Given request A: List each username that appears in a post header of the beekeeping thread about VSH queens, naming each one once.
Given request B: Extend the beekeeping thread about VSH queens by writing what comes after its last post.

Selected excerpt:
☆ ☆ ☆ ☆ ☆

Finally got my VSH Breeder. She's in a nuc with a push in cage. Had 5 production VSH queens coming, it's been two full days and still not here. Tomorrow will be 3 days. In this heat, I doubt very seriously they will make it.


----------



## Robbin (May 26, 2013)

My Five VSH production queens came in today. They were all alive and are in nucs are hives tonight.  Decided to stay TF, Didn't treat last year because of health problems, have decided to skip it as I've got 10 new VSH production queens. I'll requeen in the spring from the new breeder.


----------



## squarepeg (Jul 9, 2010)

happy to hear the queens survived the shipping. good luck robbin!


----------



## Robbin (May 26, 2013)

Released my VP Queens Breeder on Monday with some problems that left me worried. 

Great news, I checked on her highness this morning and she is fat and sassy. :banana:

I've got 10 new VSH queens this year and a breeder to graft from next year. The number of varroa I find in the clean new oil trays is amazing. So my infestation is high. I did not treat last year or even tend the hives from summer on last year due to health issues. I am still considering treating going into fall to give the new VSH queens a fighting chance but right now I'm leaning toward leaving them be.


----------



## beemandan (Dec 5, 2005)

I have brought in a number of vsh queens. I found that if I introduced them into a highly mite infested colony they would limp along as so many capped brood were removed and the energy wasted in producing them in an already challenged colony was too much.
Those that were treated and the mite loads low managed MUCH better.
Good luck.


----------



## odfrank (May 13, 2002)

VSH, Saskatraz, Ankle Biters....the list goes on. Good Luck with all of that.

☆ ☆ ☆ ☆ ☆

Dataset entries:
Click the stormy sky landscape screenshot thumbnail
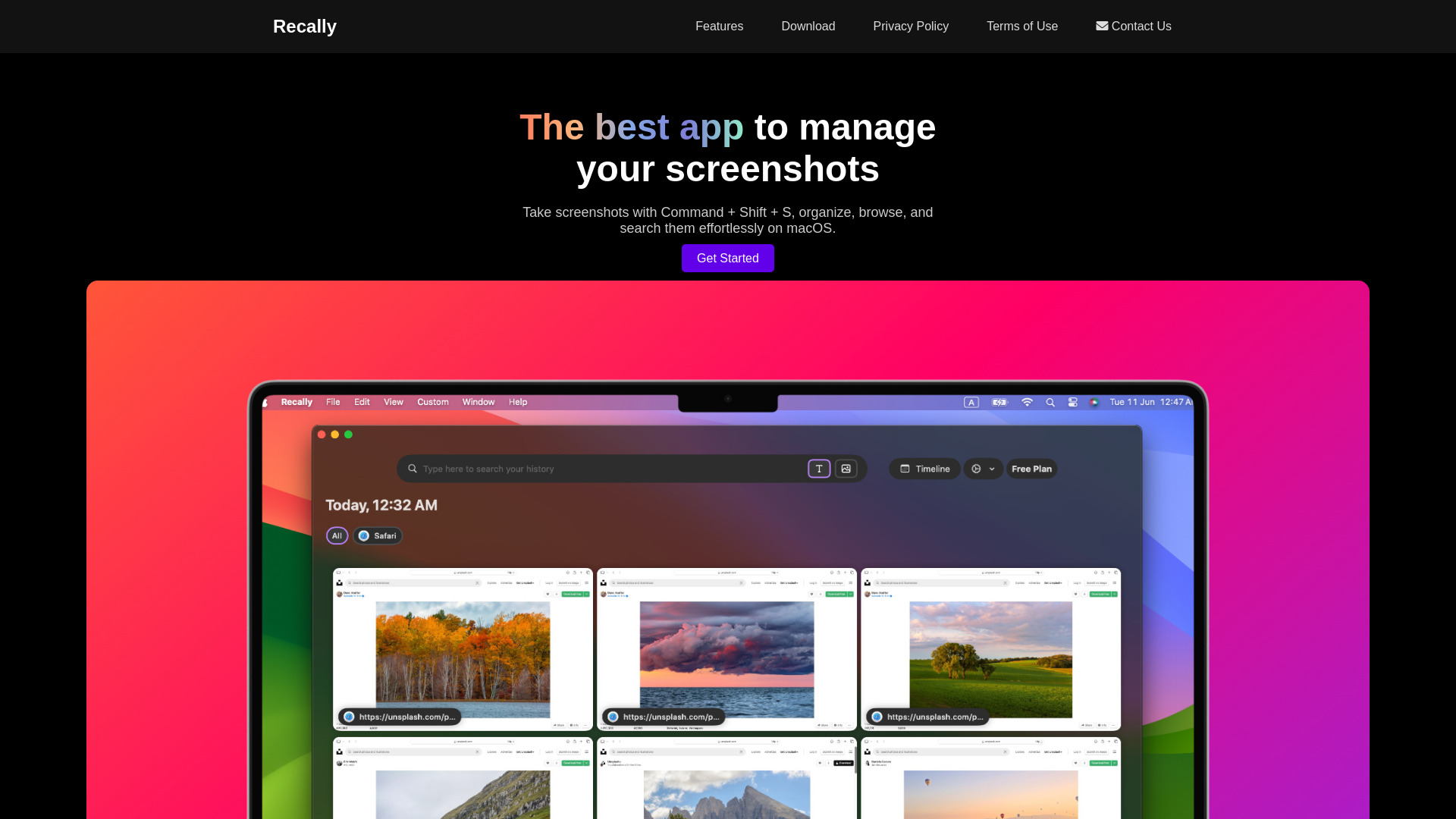The height and width of the screenshot is (819, 1456). coord(727,648)
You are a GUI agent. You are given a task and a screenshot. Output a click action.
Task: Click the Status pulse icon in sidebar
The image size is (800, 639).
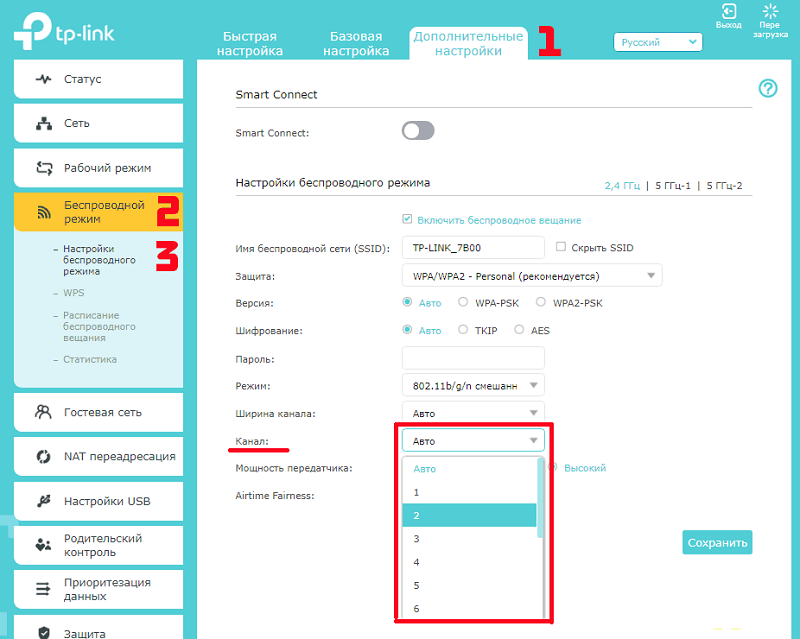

☆ ☆ ☆ ☆ ☆

Final answer A: Robbin, squarepeg, beemandan, odfrank

Final answer B:
----------



## Robbin (May 26, 2013)

beemandan said:


> I have brought in a number of vsh queens. I found that if I introduced them into a highly mite infested colony they would limp along as so many capped brood were removed and the energy wasted in producing them in an already challenged colony was too much.
> Those that were treated and the mite loads low managed MUCH better.
> Good luck.


That's the advice I was looking for. It's really not much work to treat with OAV, Got all the equipment, Think I'll give my girls a running start...


----------



## GregB (Dec 26, 2017)

Robbin said:


> That's the advice I was looking for. It's really not much work to treat with OAV, Got all the equipment, Think I'll give my girls a running start...


Thinking back of my personal experience now, I would not waste a (somewhat) resistant queen on trying to turn around some colony.
Just don't waste time and money.

Instead, create a relatively mite-free start up which they can control forward on.
I would create a *shook swarm* with *no brood whatsoever*.
Then intro the new queen to them. 
Obviously, need to prop them by frames of stores or feeding.

Not understanding this idea, I wasted two really good queens last year (by plunging them into high-mite situations).
These two colonies held into February (my last two dead outs for the winter).
Shame on me.


----------



## Charlie B (May 20, 2011)

In California when VSH became a thing and several queen breeders were touting it, all the other queen breeders were quick to claim it as well. I mean think about it, they’re not going to say thier queens are not VSH. 

I’m glad you guys are benefiting from VSH queens. I can only speak from my experience here but from what I’ve seen, it’s all BS.


----------



## Robbin (May 26, 2013)

Charlie B said:


> In California when VSH became a thing and several queen breeders were touting it, all the other queen breeders were quick to claim it as well. I mean think about it, they’re not going to say thier queens are not VSH.
> 
> I’m glad you guys are benefiting from VSH queens. I can only speak from my experience here but from what I’ve seen, it’s all BS.


Oh yea, I've bought VSH queens that weren't. But I got a little smarter and started picking the sellers off the breeder queens web site. Much better! I also love everything else about the queens and loved dealing with the seller. But even then I don't know how far and individual queen is from the VSH breeder. Is she an F1 or an F5. So I went straight to the source and bought my own artificially inseminated queen. I'll breed off her, and all my queens will be F1, locally mated from local drones. I'll let you know how it goes.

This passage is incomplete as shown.